Below is a video from an independent user evaluating Project Fi:

Project Fi Details

Project Fi offers wireless service culled from the LTE networks of Sprint, T-Mobile, U.S. Cellular and Three (a provider doing business in Europe, Australia, New Zealand and Hong Kong), with monthly prepaid and group plans. The ‘Fi Basics’ is a flat-fee based plan starting at $20 per month for unlimited voice and text. Each additional GB of data costs $10. However, should an account not use its monthly allotment of data, a credit of $10 per GB/$0.01 per MB is made to the following month’s bill. Extra data is charged at the same rate. Note that Project Fi usage plans are pre-paid; many of the wireless service plans offered by the big 4 MNOs bill customers for data usage after the fact. No contract is required.

Project Fi-enabled devices require a proprietary SIM card — the key to compatibility with multiple cellular networks — which is delivered via USPS. Installation and setup is quick and easy; the user can then access the Fi network almost immediately.

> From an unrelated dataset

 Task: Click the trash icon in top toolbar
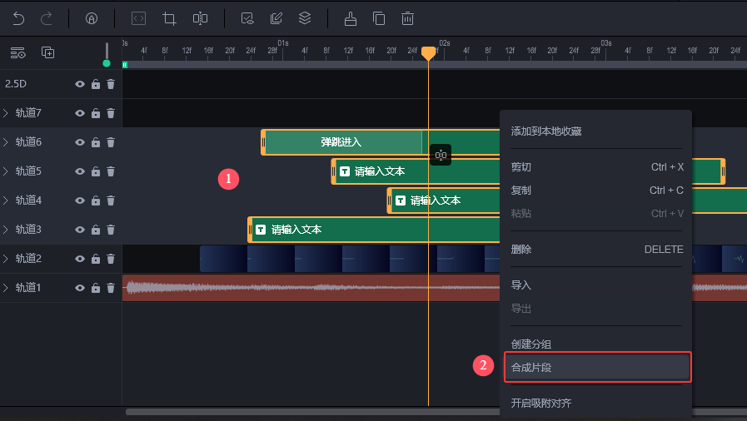[x=407, y=17]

Of course Project Fi-enabled devices can utilize Wi-Fi, as do virtually all the latest generation of wireless mobile devices, and the advantage of being able to pick and choose between the strongest signals from various networks means the device offers the user the best connectivity available at any given moment. However, it should be mentioned that in the United States, the networks on which Project Fi piggybacks have spottier coverage compared to Verizon or AT&T. Transitions between cellular networks and Wi-Fi are seamless. A screen icon appears in the status bar of the device to inform the user when using Wi-Fi.

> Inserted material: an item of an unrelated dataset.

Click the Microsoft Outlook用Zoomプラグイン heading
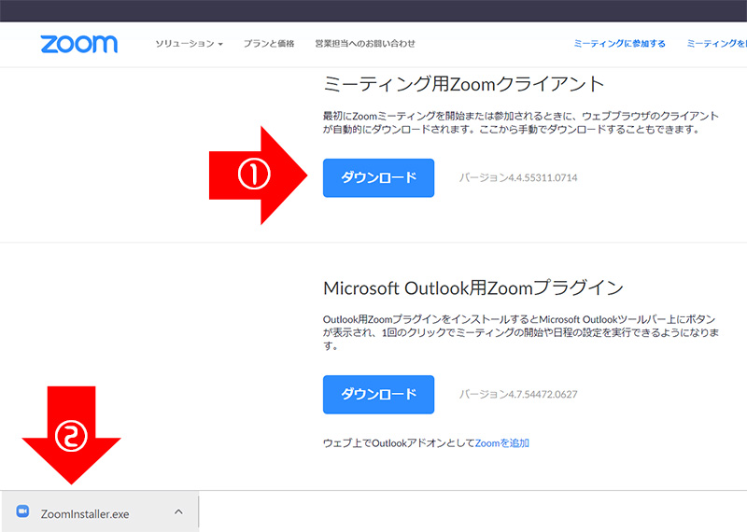 pyautogui.click(x=472, y=287)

Knowledgeable tech readers are probably wondering if Fi offers any innovative breakthroughs compared to the products and services provided by other carriers. After all, seamlessly switching back and forth between cellular and Wi-Fi is now old hat and some MVNOs tap all four major carriers for their cellular service. How about built-in Virtual Private Network (VPN) capability? Yes, Project Fi employs what is called a ‘Wi-Fi Assistant‘ in conjunction with a Google VPN. When the Fi device is connected to the Internet via Wi-Fi assistant, the notifications bar displays the VPN key and the Wi-Fi connection reads “Connected via Wi-Fi assistant.” Be aware, however, that Wi-Fi assistant will not connect to a nearby open network if the user has already connected manually or to networks requiring the user to register or sign in.

Too, Project Fi lifts many features from Google Voice such as forwarding calls to your Fi number on to other phones and allowing calls and text from other devices with the Google Hangouts app. Fi subscribers also have the option of obtaining data-only SIM cards which are linked to existing accounts. Simply insert the SIM card into any SIM-supporting device, then go online using the same regular data rate of the member’s existing plan without hassle or added fees.

Should you decide to go abroad, Project Fi offers high speed data in over 135 countries for the same $10/GB charged in the U.S. Cell calls cost $0.20 per minute and costs for calls made over Wi-Fi vary based on country from where you call and only outbound calls are charged. No, really. Anyone who’s traveled with a cell phone knows the hassle (and the exorbitant cost) of using their mobile device abroad. Even in almost any country not part of the 135+ countries Fi supports, users can call and text over Wi-Fi.

Project Fi permits as many as six members to participate in its group plan. With the Project Fi app, members can readily check their personal data usage while IT managers (or a parent) can monitor each member’s usage. Both managers and members can set notifications for milestone data usage. Managers can establish data safeguards with allowances and internal throttling should a member surpass a pre-established threshold. Another handy feature shows data usage analysis via the app.

Coda

The above video from Zollotech mentions that only those households with one or at most two users can take full advantage of the economy Project Fi offers. Families with four or five users on an existing service plan probably won’t realize any cost savings with Fi compared to their current provider.

One final thought: Nexus phones are now unlocked. Should you decide to leave Project Fi, you then may use your device with any carrier you choose.